In order to make the above objects, features and advantages of the present invention more comprehensible, preferred embodiments accompanied with figures are described in detail below.

Drawings

In order to more clearly illustrate the technical solutions of the embodiments of the present invention, the drawings that are needed in the embodiments will be briefly described below, it being understood that the following drawings only illustrate some embodiments of the present invention and therefore should not be considered as limiting the scope, and other related drawings may be obtained according to these drawings without inventive effort for a person skilled in the art.

Fig. 1 shows a schematic diagram of a prior art distributed storage system.

Fig. 2 is a schematic flow chart of a delayed data reconstruction method according to an embodiment of the present invention.

Fig. 3 shows a schematic flow chart of a sub-step of step S103 and step S105 in fig. 2.

Fig. 4 shows a schematic diagram of a check block failure scenario of erasure codes.

Fig. 5 shows a schematic diagram of a lifecycle of a data object.

Fig. 6 shows a schematic diagram of an erasure coded data block failure scenario.

Fig. 7 is a schematic diagram of a scenario of a delayed data reconstruction method according to an embodiment of the present disclosure.

Fig. 8 is a schematic flow chart of a delayed data reconstruction method according to an embodiment of the present invention.

Fig. 9 is a block diagram of a delayed data reconstruction device according to an embodiment of the present invention.

Fig. 10 shows a block schematic diagram of a storage node according to an embodiment of the present invention.

Icon: 100-storage nodes; 110-memory; a 120-processor; 130-a communication module; 200-delay data reconstruction means; 201-an acquisition module; 202-a decision module; 203-a reconstruction module.

Detailed Description

The following description of the embodiments of the present invention will be made clearly and completely with reference to the accompanying drawings, in which it is apparent that the embodiments described are only some embodiments of the present invention, but not all embodiments.

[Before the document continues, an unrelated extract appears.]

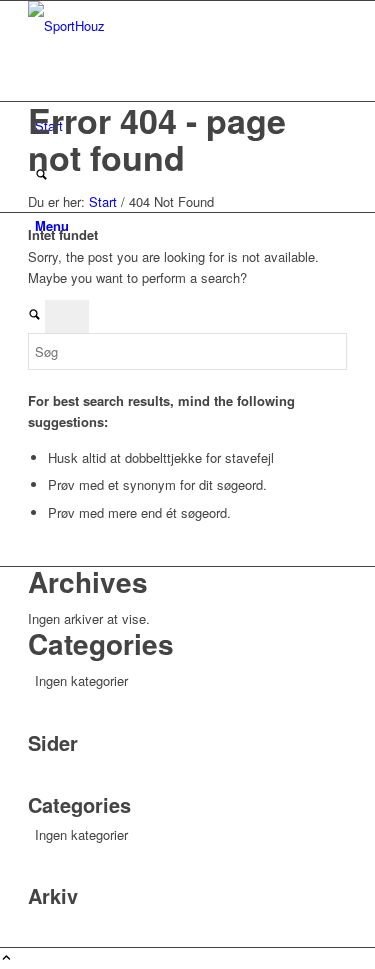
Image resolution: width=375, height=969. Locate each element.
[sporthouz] (178, 25)
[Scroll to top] (6, 958)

The components of the embodiments of the present invention generally described and illustrated in the figures herein may be arranged and designed in a wide variety of different configurations.

Thus, the following detailed description of the embodiments of the invention, as presented in the figures, is not intended to limit the scope of the invention, as claimed, but is merely representative of selected embodiments of the invention. All other embodiments, which can be made by a person skilled in the art without making any inventive effort, are intended to be within the scope of the present invention.

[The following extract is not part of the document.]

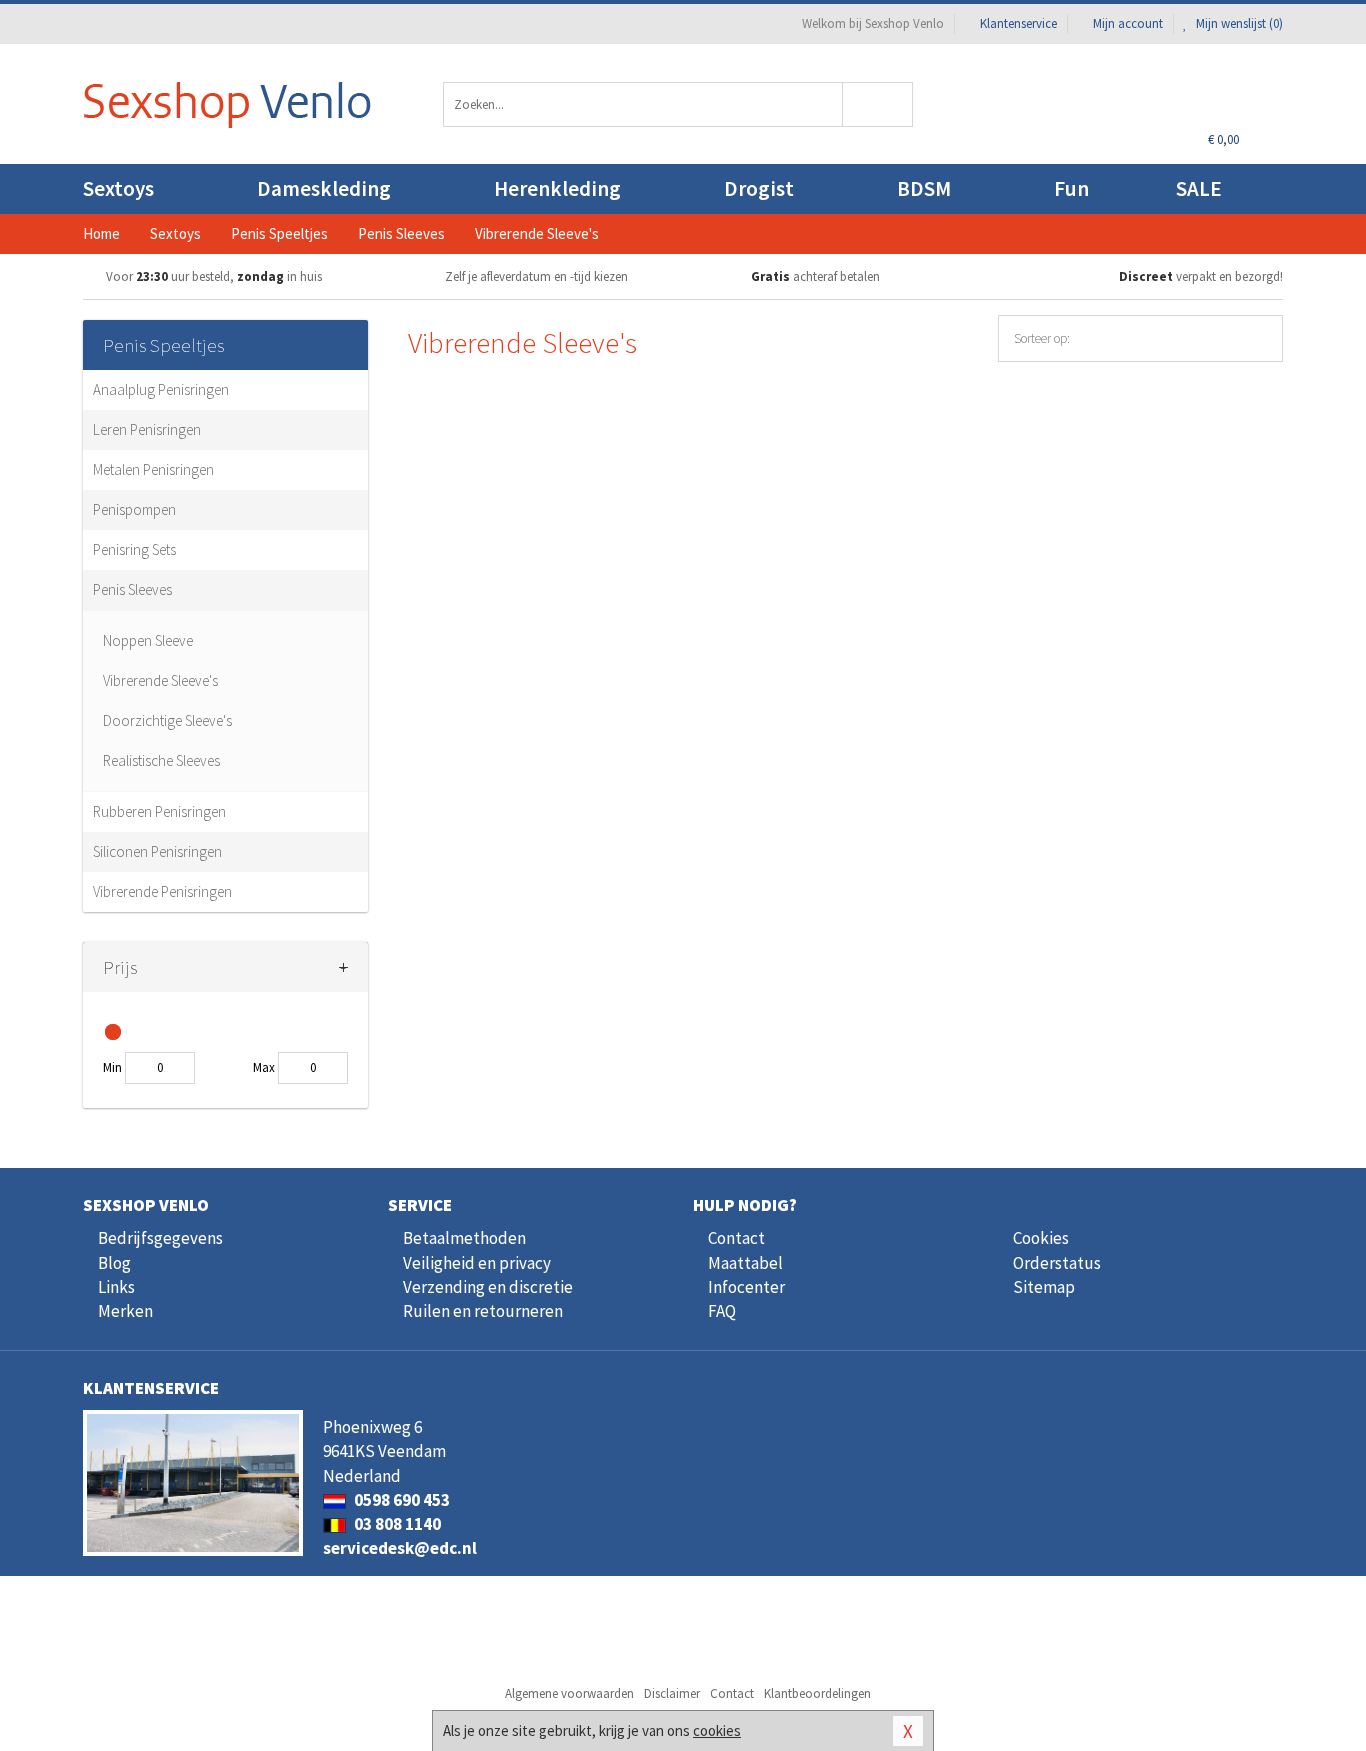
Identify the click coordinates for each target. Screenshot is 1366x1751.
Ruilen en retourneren (483, 1311)
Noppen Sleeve (148, 640)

It is noted that relational terms such as "first" and "second", and the like, are used solely to distinguish one entity or action from another entity or action without necessarily requiring or implying any actual such relationship or order between such entities or actions. Moreover, the terms "comprises," "comprising," or any other variation thereof, are intended to cover a non-exclusive inclusion, such that a process, method, article, or apparatus that comprises a list of elements does not include only those elements but may include other elements not expressly listed or inherent to such process, method, article, or apparatus. Without further limitation, an element defined by the phrase "comprising one … …" does not exclude the presence of other like elements in a process, method, article, or apparatus that comprises the element.

In order to ensure the reliability of the distributed storage system, data is generally stored in a data redundancy mode. Because of the redundant data, the system can support tolerating hard disk or node and even cabinet level failures. In the event of failure of one or more hard disks, nodes, and even cabinets, the failed data may be recovered from the redundant data. The erasure codes are increasingly widely used due to the advantages of high hard disk utilization rate, low cost and the like. Although data can be recovered by redundant data, the failure of data beyond the redundancy capability will result in data corruption or loss.

Therefore, in order to avoid data damage or loss, in the prior art, data reconstruction and recovery are generally performed immediately after a new hard disk is replaced, and when a plurality of hard disks, nodes and even a cabinet fail in sequence, multiple data reconstruction is performed. During the data reconstruction process, all the affected data are subjected to reconstruction recovery, wherein the reconstruction recovery comprises the data with the life cycle expired or about to expire. The data reconstruction mode can generate a large amount of reconstruction data, so that more read-write IO is generated, the IO load of a hard disk is further increased, and the performance of a storage system is influenced.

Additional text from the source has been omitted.